**Selected text**
November 10, 2017 11:03:13 AM
JACKSON -- Lawyers for the state of Mississippi argued Wednesday that disclosing information could destroy the state's ability to get the drugs needed for executions, urging a federal judge to block death row inmates suing the state from obtaining any more information.
But lawyers for those inmates say the state is overstretching its interpretation of a Mississippi execution secrecy law, saying the state would choke off so much information that inmates wouldn't be able to make their case or challenge the state's version.
U.S. District Judge Henry T. Wingate said that he'll rule by the end of the month on the issue.
Mississippi right now plans to execute prisoners using a three-drug process, with a sedative called midazolam to render the inmate unconscious, followed by a paralyzing agent and a drug that stops the inmate's heart.
The use of midazolam has been repeatedly challenged nationwide because prisoners have coughed, gasped and moved repeatedly during executions. Lawyer Jim Craig argues midazolam risks leaving his inmate clients conscious during their executions, violating the U.S. Constitution's ban on cruel and unusual punishment. However, the U.S. Supreme Court has previously upheld the drug's use.
Under current law, Craig's clients have to show there's some better and readily available way for them to be executed to win the case. Craig has been arguing that it would be preferable that they be put to death using only a dose of a barbiturate called pentobarbital. Mississippi previously used that drug as the first step in the three-drug process, but stopped, with state officials saying they couldn't obtain the drug.

**Exercise requirements**
• 1. Do the following statements agree with the report? Answer yes or no for each and quote the deciding words. (a) Judge Wingate said he would rule by the end of the month. (b) Mississippi plans to carry out executions with a two-drug process. (c) The U.S. Supreme Court has previously banned the use of midazolam.
• 2. Copy the part of the report starting at "November 10, 2017" and ending at "the inmate's heart.", renaming "paralyzing agent" as "paralytic drug".
• 3. According to the report, which drug did Mississippi previously use as the first step in the three-drug process?

**Data shown**
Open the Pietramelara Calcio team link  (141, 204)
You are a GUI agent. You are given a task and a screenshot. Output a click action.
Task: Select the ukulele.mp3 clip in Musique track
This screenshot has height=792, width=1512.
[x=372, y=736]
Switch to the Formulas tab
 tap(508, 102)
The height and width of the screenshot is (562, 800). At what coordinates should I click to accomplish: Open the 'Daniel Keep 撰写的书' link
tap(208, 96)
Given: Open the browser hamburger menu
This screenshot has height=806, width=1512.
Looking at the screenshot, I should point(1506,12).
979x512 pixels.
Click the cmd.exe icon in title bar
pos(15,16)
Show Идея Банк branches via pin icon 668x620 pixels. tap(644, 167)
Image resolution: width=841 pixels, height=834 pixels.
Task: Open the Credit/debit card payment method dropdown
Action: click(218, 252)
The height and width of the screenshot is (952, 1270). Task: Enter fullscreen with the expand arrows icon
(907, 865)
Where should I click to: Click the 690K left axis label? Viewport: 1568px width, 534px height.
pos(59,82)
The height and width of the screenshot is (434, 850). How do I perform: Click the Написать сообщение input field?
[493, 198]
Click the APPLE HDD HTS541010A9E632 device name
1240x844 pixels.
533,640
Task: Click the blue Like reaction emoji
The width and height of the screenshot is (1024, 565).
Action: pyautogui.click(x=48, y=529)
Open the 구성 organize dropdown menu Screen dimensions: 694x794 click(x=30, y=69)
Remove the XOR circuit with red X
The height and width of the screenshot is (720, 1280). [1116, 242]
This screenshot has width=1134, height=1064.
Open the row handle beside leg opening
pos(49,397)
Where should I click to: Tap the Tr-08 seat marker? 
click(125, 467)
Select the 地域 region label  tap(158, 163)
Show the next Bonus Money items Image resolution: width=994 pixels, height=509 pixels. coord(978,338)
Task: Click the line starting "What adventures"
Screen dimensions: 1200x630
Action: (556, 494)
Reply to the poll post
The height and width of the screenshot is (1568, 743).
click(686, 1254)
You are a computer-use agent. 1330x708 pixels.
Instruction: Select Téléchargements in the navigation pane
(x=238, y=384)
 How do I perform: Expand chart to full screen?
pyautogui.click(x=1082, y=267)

**Answers below**
• 1.
(a) Yes: "he'll rule by the end of the month on the issue."
(b) No: "using a three-drug process"
(c) No: "the U.S. Supreme Court has previously upheld the drug's use."

• 2.
November 10, 2017 11:03:13 AM
JACKSON -- Lawyers for the state of Mississippi argued Wednesday that disclosing information could destroy the state's ability to get the drugs needed for executions, urging a federal judge to block death row inmates suing the state from obtaining any more information.
But lawyers for those inmates say the state is overstretching its interpretation of a Mississippi execution secrecy law, saying the state would choke off so much information that inmates wouldn't be able to make their case or challenge the state's version.
U.S. District Judge Henry T. Wingate said that he'll rule by the end of the month on the issue.
Mississippi right now plans to execute prisoners using a three-drug process, with a sedative called midazolam to render the inmate unconscious, followed by a paralytic drug and a drug that stops the inmate's heart.

• 3. A barbiturate called pentobarbital.